Tersten söylersek, günümüzde dinleme yapmak kadar kendini dinlettirmek/ dinlenmemek için tedbir almamak da hatadır. Hatta bizim Dışişlerinde, geçtiğimiz kış yaşanan "8 roketlik" dinleme skandalı da düşünüldüğünde, Türkiye'de dinleme yapmak için bardağı alıp kapıya dayamak bile neredeyse tamamen yeterlidir. Bu kadar denetimsiz, korumasız yani...
Bir başka ülkeyi dinlemek bir güç/ teknoloji ve üstünlük göstergesiyse, bir başka ülkenin seni dinlemesini önlemek de bir güç/ teknoloji ve üstünlük göstergesi. Bu cümleden sonra, bu paragrafların ana fikrini herkes çıkarabilir nasıl olsa, uzatmayalım.

Tayyip Erdoğan'ın "unsur" diye hitap ettiği teröristler, bir Amerikalı gazetecinin boğazını kesti, kıtır kıtır!

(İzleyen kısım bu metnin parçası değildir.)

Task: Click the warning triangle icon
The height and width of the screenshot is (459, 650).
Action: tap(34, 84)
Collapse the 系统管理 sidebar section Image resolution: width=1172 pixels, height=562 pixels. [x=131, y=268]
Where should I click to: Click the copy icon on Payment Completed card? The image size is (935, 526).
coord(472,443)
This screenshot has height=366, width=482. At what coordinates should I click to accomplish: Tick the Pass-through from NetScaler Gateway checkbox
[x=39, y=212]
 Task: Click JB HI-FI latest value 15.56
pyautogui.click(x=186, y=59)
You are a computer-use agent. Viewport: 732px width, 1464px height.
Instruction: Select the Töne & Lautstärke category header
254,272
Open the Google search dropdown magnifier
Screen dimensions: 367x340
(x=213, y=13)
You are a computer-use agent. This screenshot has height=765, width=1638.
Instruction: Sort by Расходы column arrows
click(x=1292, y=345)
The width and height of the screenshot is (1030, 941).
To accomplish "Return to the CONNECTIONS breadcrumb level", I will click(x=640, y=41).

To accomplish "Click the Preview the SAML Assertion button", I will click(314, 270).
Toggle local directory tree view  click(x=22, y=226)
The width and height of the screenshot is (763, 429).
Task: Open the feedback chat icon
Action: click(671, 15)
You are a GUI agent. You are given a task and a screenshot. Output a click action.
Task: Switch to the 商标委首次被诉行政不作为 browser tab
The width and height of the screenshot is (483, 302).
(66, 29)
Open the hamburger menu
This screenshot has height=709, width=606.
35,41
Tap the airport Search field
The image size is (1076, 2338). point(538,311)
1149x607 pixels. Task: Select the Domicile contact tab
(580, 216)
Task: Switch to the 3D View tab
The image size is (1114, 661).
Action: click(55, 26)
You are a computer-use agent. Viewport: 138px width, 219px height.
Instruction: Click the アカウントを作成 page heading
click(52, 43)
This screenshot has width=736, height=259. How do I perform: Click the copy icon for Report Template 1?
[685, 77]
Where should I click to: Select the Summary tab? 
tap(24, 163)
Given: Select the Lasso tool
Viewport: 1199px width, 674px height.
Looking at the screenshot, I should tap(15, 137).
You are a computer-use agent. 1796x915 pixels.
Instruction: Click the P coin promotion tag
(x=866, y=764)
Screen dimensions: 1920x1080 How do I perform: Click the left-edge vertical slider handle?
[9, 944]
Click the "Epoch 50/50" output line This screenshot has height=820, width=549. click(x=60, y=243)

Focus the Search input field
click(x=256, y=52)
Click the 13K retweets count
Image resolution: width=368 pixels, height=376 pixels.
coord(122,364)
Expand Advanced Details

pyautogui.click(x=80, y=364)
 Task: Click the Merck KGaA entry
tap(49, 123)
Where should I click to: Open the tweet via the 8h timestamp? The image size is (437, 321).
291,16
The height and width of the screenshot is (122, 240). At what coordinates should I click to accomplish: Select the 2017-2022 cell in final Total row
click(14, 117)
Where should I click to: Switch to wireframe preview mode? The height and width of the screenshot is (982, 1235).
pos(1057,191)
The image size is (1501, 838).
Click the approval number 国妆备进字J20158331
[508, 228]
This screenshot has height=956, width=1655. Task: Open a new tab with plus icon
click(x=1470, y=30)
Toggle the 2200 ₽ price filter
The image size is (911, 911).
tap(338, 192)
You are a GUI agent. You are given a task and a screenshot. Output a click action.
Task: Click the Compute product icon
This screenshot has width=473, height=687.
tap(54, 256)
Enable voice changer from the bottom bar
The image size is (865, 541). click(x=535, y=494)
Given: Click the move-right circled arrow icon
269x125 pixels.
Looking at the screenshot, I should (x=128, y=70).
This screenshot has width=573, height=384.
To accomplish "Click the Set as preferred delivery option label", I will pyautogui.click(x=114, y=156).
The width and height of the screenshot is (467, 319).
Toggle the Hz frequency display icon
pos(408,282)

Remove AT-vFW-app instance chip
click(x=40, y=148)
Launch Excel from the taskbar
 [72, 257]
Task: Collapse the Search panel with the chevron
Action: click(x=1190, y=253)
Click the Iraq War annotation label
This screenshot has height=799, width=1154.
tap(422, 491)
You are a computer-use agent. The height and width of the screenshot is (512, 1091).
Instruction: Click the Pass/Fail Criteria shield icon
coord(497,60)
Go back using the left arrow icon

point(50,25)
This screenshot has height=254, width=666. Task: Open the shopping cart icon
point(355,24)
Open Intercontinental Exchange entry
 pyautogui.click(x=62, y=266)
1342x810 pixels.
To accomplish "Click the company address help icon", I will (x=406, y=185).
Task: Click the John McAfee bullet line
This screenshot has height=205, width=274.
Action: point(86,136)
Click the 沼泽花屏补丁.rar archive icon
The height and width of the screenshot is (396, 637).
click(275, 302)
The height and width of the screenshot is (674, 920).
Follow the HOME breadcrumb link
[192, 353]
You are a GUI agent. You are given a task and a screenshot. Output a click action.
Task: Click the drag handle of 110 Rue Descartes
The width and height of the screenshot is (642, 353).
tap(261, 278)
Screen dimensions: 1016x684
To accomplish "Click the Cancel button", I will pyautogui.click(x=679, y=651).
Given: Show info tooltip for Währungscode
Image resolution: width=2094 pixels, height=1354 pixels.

Ekmek keser gibi! Daha önce de yüzlerce kişinin boğazını "İslam" adına kesmişti bu mahlûklar. Teröristler bunları yaparken, ortak inandığımız Allah da insanlar gibi sessizdi.

IŞİD, yüzlerce çukur kazarak binlerce insanı itip içine binlerce mermi boşalttı üzerlerine, öldürdü. Ve yine insanlar da Tanrı da sessizdi.
İŞID'li teröristlerin hayal güçleri yetemedi de adam öldürmeye, tuttu bir uçurumun kenarından, fırlattı attı aşağıya içtiği kola kutusu gibi zavallı insanları... İnsanlar sessizdi yaratan gibi.
Türkmenleri aile aile, sülale sülele öldürüyor hala İŞID'li teröristler. Ama bu kez bırak sessiz kalmayı sınır kapılarını bile kapattı Türkiye, katliamlardan kaçamasınlar Türkmenler diye! Pasaport istedi! Bir tane bile Türkmen kalmasa da Kuzey Irak'ta eminim: herkes yine sessiz kalacak, yine ortak inandığımız Allah gibi.
Hepsi İslam adına! Herkes sözüm ona Müslüman. Fark ne peki? Mezhep. Yani? Sen abdest alırken elini şöyle yıkadın, köpeği sevdin falan filan... Bir din ve bu kadar uçlarda radikal farklılaşmalar... Başka bir yerde ciddi ve büyük bir sorun var. Demek ki herkes heterodoks.

İşte bunları büyüten iki kişiden biri Tayyip Erdoğan diğeri Ahmet Davutoğlu.
Bir Başbakan ve bir Dışişleri Bakanı iken "Komşularla sıfır sorun- stratejik derinlik" adını verdikleri yeni Osmanlıcılık hayalleri uğruna düştük/ battık bu pislik çukuruna, boğazımıza kadar. 
Öyleyse boş boş oturmayın ahali! Gidip un alın, makarna alın, yağ alın, şeker alın... Biri geçen hafta Cumhurbaşkanı oldu diğeri Başbakan oluyor...
Amerika'nın bize verdiği rol gereği, yakında gireriz savaşa, Kore'deki gibi.
Ne de olsa başladık toprak kaybetmeye, Süleyman Şah türbesi gibi.